承認申請から5年の歳月を経てようやく9価HPVワクチンが承認されました。

以前のブログ記事「子宮頸がんワクチンについて」もぜひお読みください。
私の娘にワクチンを打った時のことも記載してあります。
http://kayabacho-itoiin.blog.jp/archives/81616268.html


■HPVワクチンって?

子宮がんには主に40代以降に発症する子宮体がんと、20代から発症する子宮頸がんがあります。
子宮頸がんは一部の特殊な例を除き、ほぼヒトパピローマウイルス(HPV)が原因となって発症します。

HPVは性的接触により感染しますが決して特殊なウイルスではなく、性交渉の経験がある人の50-80%が感染するウイルスです。
HPVワクチンはこのウイルスへの感染を予防するワクチンとなります。

■9価ってどういうこと?

HPVには100を超える種類があります。
このうち子宮頸がんの原因となるとされるウイルスは15種類です。
今まで日本で承認されていたのはこのうちの2種類のウイルスに効く2価ワクチン(16,18型)と、尖圭コンジローマの原因となる2種類のウイルスにも効く4価ワクチン(6,11,16,18型)の2種類でした。

今回承認された9価のワクチンは子宮頸がんの原因となるウイルスのうちの7種類と尖圭コンジローマの原因となる2種類、合わせて9種類のHPVに効果のあるワクチンです。
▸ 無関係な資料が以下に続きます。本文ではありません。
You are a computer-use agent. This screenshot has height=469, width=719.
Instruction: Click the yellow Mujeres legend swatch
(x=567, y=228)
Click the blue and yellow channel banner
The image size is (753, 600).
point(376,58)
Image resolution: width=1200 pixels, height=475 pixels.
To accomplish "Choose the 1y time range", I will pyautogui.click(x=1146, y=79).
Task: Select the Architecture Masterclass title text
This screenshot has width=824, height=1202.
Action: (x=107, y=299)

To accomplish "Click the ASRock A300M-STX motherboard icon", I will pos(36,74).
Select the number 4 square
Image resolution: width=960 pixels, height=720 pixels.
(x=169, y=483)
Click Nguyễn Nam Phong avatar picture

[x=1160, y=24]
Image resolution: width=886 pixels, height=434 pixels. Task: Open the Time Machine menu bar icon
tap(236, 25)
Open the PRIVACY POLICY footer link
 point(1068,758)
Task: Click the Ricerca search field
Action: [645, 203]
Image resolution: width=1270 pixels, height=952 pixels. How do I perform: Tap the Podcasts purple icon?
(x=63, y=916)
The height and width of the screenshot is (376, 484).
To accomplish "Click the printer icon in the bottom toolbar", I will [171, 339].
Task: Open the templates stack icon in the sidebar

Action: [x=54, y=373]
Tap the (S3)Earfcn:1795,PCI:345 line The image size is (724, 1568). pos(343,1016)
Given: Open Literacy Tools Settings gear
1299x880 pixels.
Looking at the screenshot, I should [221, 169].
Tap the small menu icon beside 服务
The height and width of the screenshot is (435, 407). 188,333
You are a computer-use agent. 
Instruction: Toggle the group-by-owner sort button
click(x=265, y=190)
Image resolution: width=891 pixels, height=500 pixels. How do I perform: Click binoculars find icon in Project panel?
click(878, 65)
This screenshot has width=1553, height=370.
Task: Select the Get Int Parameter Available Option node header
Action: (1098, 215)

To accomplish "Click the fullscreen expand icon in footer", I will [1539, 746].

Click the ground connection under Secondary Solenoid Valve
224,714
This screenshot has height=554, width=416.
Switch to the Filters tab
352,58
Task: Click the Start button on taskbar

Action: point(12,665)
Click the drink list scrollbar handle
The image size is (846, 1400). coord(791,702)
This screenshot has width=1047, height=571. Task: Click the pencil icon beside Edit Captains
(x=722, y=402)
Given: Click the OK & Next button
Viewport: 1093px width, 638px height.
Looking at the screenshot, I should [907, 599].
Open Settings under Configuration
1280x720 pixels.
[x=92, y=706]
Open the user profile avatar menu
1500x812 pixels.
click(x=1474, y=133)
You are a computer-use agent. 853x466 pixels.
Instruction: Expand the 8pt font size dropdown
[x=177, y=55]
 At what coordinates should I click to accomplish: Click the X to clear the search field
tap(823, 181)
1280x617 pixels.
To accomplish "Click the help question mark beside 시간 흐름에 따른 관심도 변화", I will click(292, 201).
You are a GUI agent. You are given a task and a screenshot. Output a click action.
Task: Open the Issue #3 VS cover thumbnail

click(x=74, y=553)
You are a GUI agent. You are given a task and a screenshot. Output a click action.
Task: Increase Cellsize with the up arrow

子宮頸がんを起こすHPVのすべてに効くわけではないので、100%の予防効果はありませんが
2価、4価ワクチンで65%
9価ワクチンで90%以上
の子宮頸がんへの予防効果があるとされています。
9価ワクチン図


■いつから9価のワクチンを接種できるの?

承認されたワクチンは流通が安定すれば接種可能となります。
当院でも接種に向けて準備を進めております。(2020.7.21現在)
接種可能になればこのページに追記いたします。

また、公費負担についてですが、今回承認されたのでおそらく近いうちに9価のワクチンも定期接種の対象(=公費負担)となるのではないかと思います。
ただし、現時点ではその時期などは未定です。

なお、今までも海外からの並行輸入品として9価のワクチン(ガーダシル9など)を接種できる医療機関はありました。

■9価ワクチンは2回接種でもいいの?

今回承認された接種方法は、3回接種(0月、2月、6月)です。
WHOは15歳未満については2回接種(0月、6月)でもよいとしていますが、日本では承認されておりません。
なお、15歳以上についてはWHOでも3回接種を推奨しています。

■すでに1回または2回ワクチンを打っているんだけど

一度打ち始めたワクチンを途中で他の種類に変えることは避けるべきとされています。
途中で変えると、変更前のワクチンと変更後のワクチンのいずれの効果も十分に得られないからです。
ですので、以前に打ったワクチンと同じ種類のもので3回すべての接種をされることをお勧めします。

私の娘たちもすでに4価のワクチンで2回接種しています。
9価に変更した場合、さらに3回自費での接種となってしまいます。
このまま4価のワクチンで接種完了するか、自費で3回9価のワクチンを接種するか悩み中です。

■安全性は大丈夫なの?

一番心配になることだと思います。
9価のワクチンは海外ではすでに2014年12月にアメリカ、2015年にはカナダ、EU、オーストラリアで承認され、現在70か国以上で使用されています。
安全性については2価4価と同等(接種部位の疼痛はやや多いとの報告もあり)とされています。
今回の承認で、万が一の場合も国の救済制度も利用できるようになります。
もちろん、その制度を利用しなくて済むのが一番ですが、今まで自己責任で打つしかなかったワクチンを、国のバックアップの下で打つことができるのはとても大きな進歩だと私は思っています。